What you are asked to do:
Copy out the data below. Keep every word as it is.

Stored data entries:
• • • • •
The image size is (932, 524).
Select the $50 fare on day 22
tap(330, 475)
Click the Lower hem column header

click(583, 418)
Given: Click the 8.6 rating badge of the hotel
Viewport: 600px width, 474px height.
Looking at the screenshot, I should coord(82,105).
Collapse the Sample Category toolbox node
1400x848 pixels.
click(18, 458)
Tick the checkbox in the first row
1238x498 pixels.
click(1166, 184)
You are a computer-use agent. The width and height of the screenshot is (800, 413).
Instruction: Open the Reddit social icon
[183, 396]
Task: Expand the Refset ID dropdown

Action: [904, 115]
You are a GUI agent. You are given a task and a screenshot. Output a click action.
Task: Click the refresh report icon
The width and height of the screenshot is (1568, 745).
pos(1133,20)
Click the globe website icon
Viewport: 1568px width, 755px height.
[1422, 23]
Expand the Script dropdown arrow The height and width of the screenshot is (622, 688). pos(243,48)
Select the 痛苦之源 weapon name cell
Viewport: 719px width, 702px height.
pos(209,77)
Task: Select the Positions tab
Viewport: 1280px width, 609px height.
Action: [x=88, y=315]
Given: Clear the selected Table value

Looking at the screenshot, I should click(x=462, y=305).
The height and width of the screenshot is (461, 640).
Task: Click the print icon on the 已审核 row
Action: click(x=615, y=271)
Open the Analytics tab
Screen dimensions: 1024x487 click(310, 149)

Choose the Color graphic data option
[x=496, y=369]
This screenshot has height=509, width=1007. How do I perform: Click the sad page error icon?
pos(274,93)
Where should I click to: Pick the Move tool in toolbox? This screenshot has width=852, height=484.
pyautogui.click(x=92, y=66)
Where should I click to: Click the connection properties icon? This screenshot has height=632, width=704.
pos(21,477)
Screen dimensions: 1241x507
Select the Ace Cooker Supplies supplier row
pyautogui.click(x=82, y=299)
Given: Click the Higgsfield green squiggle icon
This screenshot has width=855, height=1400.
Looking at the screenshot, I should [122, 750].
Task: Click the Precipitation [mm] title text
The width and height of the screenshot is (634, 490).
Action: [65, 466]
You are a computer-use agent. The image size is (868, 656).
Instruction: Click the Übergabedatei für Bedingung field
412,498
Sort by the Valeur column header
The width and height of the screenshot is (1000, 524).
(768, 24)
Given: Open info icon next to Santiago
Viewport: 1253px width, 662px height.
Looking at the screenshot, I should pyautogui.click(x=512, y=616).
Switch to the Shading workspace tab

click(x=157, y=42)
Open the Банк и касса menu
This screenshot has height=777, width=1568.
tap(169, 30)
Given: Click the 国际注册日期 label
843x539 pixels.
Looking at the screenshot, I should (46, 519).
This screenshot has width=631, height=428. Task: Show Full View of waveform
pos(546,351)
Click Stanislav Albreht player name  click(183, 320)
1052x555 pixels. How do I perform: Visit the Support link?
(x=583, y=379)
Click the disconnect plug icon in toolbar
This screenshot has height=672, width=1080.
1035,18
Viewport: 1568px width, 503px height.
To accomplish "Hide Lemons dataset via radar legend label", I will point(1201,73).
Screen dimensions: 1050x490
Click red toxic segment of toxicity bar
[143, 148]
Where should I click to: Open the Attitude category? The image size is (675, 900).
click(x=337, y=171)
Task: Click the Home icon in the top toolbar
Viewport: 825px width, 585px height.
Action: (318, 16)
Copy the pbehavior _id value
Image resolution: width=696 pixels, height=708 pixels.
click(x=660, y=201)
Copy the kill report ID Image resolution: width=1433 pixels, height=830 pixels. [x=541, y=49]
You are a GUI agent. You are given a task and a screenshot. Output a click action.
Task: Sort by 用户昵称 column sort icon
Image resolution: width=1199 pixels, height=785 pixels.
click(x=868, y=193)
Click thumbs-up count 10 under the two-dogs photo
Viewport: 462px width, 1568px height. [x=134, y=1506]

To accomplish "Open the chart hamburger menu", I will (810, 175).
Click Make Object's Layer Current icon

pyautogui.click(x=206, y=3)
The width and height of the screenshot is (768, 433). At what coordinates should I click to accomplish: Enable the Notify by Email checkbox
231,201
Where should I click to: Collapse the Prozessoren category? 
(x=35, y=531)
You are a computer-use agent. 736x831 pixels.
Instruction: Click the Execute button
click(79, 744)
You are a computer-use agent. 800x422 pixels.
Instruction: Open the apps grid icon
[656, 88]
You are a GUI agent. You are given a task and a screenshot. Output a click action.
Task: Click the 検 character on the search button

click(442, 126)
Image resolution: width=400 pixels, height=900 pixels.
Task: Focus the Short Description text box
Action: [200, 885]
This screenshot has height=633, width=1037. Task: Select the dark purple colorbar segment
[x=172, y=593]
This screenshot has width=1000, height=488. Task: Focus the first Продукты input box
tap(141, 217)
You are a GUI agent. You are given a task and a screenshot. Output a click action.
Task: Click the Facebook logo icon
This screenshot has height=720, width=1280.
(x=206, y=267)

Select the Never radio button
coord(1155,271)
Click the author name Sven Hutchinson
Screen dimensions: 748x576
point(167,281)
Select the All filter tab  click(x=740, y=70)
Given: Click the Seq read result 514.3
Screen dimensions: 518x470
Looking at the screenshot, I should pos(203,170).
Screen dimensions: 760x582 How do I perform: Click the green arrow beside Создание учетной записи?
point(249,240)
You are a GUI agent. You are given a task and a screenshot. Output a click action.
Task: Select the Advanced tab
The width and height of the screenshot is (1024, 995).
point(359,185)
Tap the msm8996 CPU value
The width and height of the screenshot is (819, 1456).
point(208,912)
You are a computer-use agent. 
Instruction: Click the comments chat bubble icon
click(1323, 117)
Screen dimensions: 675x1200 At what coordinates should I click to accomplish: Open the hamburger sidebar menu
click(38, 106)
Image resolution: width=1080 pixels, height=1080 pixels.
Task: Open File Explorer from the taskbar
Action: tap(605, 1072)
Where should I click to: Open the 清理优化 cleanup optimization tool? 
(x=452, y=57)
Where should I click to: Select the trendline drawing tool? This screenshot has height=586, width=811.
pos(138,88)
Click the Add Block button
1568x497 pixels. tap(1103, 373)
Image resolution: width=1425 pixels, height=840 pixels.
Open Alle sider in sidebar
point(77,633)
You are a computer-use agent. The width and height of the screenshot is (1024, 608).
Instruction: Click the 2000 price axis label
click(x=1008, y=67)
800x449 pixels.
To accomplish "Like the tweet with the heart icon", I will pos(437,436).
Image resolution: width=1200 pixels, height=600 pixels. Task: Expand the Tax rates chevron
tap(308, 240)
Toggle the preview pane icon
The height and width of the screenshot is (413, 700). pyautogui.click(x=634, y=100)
• • • • •
Task output:
The image size is (932, 524).
Select the $50 fare on day 22
tap(330, 475)
Click the Lower hem column header

click(583, 418)
Given: Click the 8.6 rating badge of the hotel
Viewport: 600px width, 474px height.
Looking at the screenshot, I should coord(82,105).
Collapse the Sample Category toolbox node
1400x848 pixels.
click(18, 458)
Tick the checkbox in the first row
1238x498 pixels.
click(1166, 184)
You are a computer-use agent. The width and height of the screenshot is (800, 413).
Instruction: Open the Reddit social icon
[183, 396]
Task: Expand the Refset ID dropdown

Action: [904, 115]
You are a GUI agent. You are given a task and a screenshot. Output a click action.
Task: Click the refresh report icon
The width and height of the screenshot is (1568, 745).
pos(1133,20)
Click the globe website icon
Viewport: 1568px width, 755px height.
[1422, 23]
Expand the Script dropdown arrow The height and width of the screenshot is (622, 688). pos(243,48)
Select the 痛苦之源 weapon name cell
Viewport: 719px width, 702px height.
pos(209,77)
Task: Select the Positions tab
Viewport: 1280px width, 609px height.
Action: [x=88, y=315]
Given: Clear the selected Table value

Looking at the screenshot, I should click(x=462, y=305).
The height and width of the screenshot is (461, 640).
Task: Click the print icon on the 已审核 row
Action: click(x=615, y=271)
Open the Analytics tab
Screen dimensions: 1024x487 click(310, 149)

Choose the Color graphic data option
[x=496, y=369]
This screenshot has height=509, width=1007. How do I perform: Click the sad page error icon?
pos(274,93)
Where should I click to: Pick the Move tool in toolbox? This screenshot has width=852, height=484.
pyautogui.click(x=92, y=66)
Where should I click to: Click the connection properties icon? This screenshot has height=632, width=704.
pos(21,477)
Screen dimensions: 1241x507
Select the Ace Cooker Supplies supplier row
pyautogui.click(x=82, y=299)
Given: Click the Higgsfield green squiggle icon
This screenshot has width=855, height=1400.
Looking at the screenshot, I should [122, 750].
Task: Click the Precipitation [mm] title text
The width and height of the screenshot is (634, 490).
Action: [65, 466]
You are a computer-use agent. The image size is (868, 656).
Instruction: Click the Übergabedatei für Bedingung field
412,498
Sort by the Valeur column header
The width and height of the screenshot is (1000, 524).
(768, 24)
Given: Open info icon next to Santiago
Viewport: 1253px width, 662px height.
Looking at the screenshot, I should pyautogui.click(x=512, y=616).
Switch to the Shading workspace tab

click(x=157, y=42)
Open the Банк и касса menu
This screenshot has height=777, width=1568.
tap(169, 30)
Given: Click the 国际注册日期 label
843x539 pixels.
Looking at the screenshot, I should (46, 519).
This screenshot has width=631, height=428. Task: Show Full View of waveform
pos(546,351)
Click Stanislav Albreht player name  click(183, 320)
1052x555 pixels. How do I perform: Visit the Support link?
(x=583, y=379)
Click the disconnect plug icon in toolbar
This screenshot has height=672, width=1080.
1035,18
Viewport: 1568px width, 503px height.
To accomplish "Hide Lemons dataset via radar legend label", I will point(1201,73).
Screen dimensions: 1050x490
Click red toxic segment of toxicity bar
[143, 148]
Where should I click to: Open the Attitude category? The image size is (675, 900).
click(x=337, y=171)
Task: Click the Home icon in the top toolbar
Viewport: 825px width, 585px height.
Action: (318, 16)
Copy the pbehavior _id value
Image resolution: width=696 pixels, height=708 pixels.
click(x=660, y=201)
Copy the kill report ID Image resolution: width=1433 pixels, height=830 pixels. [x=541, y=49]
You are a GUI agent. You are given a task and a screenshot. Output a click action.
Task: Sort by 用户昵称 column sort icon
Image resolution: width=1199 pixels, height=785 pixels.
click(x=868, y=193)
Click thumbs-up count 10 under the two-dogs photo
Viewport: 462px width, 1568px height. [x=134, y=1506]

To accomplish "Open the chart hamburger menu", I will (810, 175).
Click Make Object's Layer Current icon

pyautogui.click(x=206, y=3)
The width and height of the screenshot is (768, 433). At what coordinates should I click to accomplish: Enable the Notify by Email checkbox
231,201
Where should I click to: Collapse the Prozessoren category? 
(x=35, y=531)
You are a computer-use agent. 736x831 pixels.
Instruction: Click the Execute button
click(79, 744)
You are a computer-use agent. 800x422 pixels.
Instruction: Open the apps grid icon
[656, 88]
You are a GUI agent. You are given a task and a screenshot. Output a click action.
Task: Click the 検 character on the search button

click(442, 126)
Image resolution: width=400 pixels, height=900 pixels.
Task: Focus the Short Description text box
Action: [200, 885]
This screenshot has height=633, width=1037. Task: Select the dark purple colorbar segment
[x=172, y=593]
This screenshot has width=1000, height=488. Task: Focus the first Продукты input box
tap(141, 217)
You are a GUI agent. You are given a task and a screenshot. Output a click action.
Task: Click the Facebook logo icon
This screenshot has height=720, width=1280.
(x=206, y=267)

Select the Never radio button
coord(1155,271)
Click the author name Sven Hutchinson
Screen dimensions: 748x576
point(167,281)
Select the All filter tab  click(x=740, y=70)
Given: Click the Seq read result 514.3
Screen dimensions: 518x470
Looking at the screenshot, I should pos(203,170).
Screen dimensions: 760x582 How do I perform: Click the green arrow beside Создание учетной записи?
point(249,240)
You are a GUI agent. You are given a task and a screenshot. Output a click action.
Task: Select the Advanced tab
The width and height of the screenshot is (1024, 995).
point(359,185)
Tap the msm8996 CPU value
The width and height of the screenshot is (819, 1456).
point(208,912)
You are a computer-use agent. 
Instruction: Click the comments chat bubble icon
click(1323, 117)
Screen dimensions: 675x1200 At what coordinates should I click to accomplish: Open the hamburger sidebar menu
click(38, 106)
Image resolution: width=1080 pixels, height=1080 pixels.
Task: Open File Explorer from the taskbar
Action: tap(605, 1072)
Where should I click to: Open the 清理优化 cleanup optimization tool? 
(x=452, y=57)
Where should I click to: Select the trendline drawing tool? This screenshot has height=586, width=811.
pos(138,88)
Click the Add Block button
1568x497 pixels. tap(1103, 373)
Image resolution: width=1425 pixels, height=840 pixels.
Open Alle sider in sidebar
point(77,633)
You are a computer-use agent. The width and height of the screenshot is (1024, 608).
Instruction: Click the 2000 price axis label
click(x=1008, y=67)
800x449 pixels.
To accomplish "Like the tweet with the heart icon", I will pos(437,436).
Image resolution: width=1200 pixels, height=600 pixels. Task: Expand the Tax rates chevron
tap(308, 240)
Toggle the preview pane icon
The height and width of the screenshot is (413, 700). pyautogui.click(x=634, y=100)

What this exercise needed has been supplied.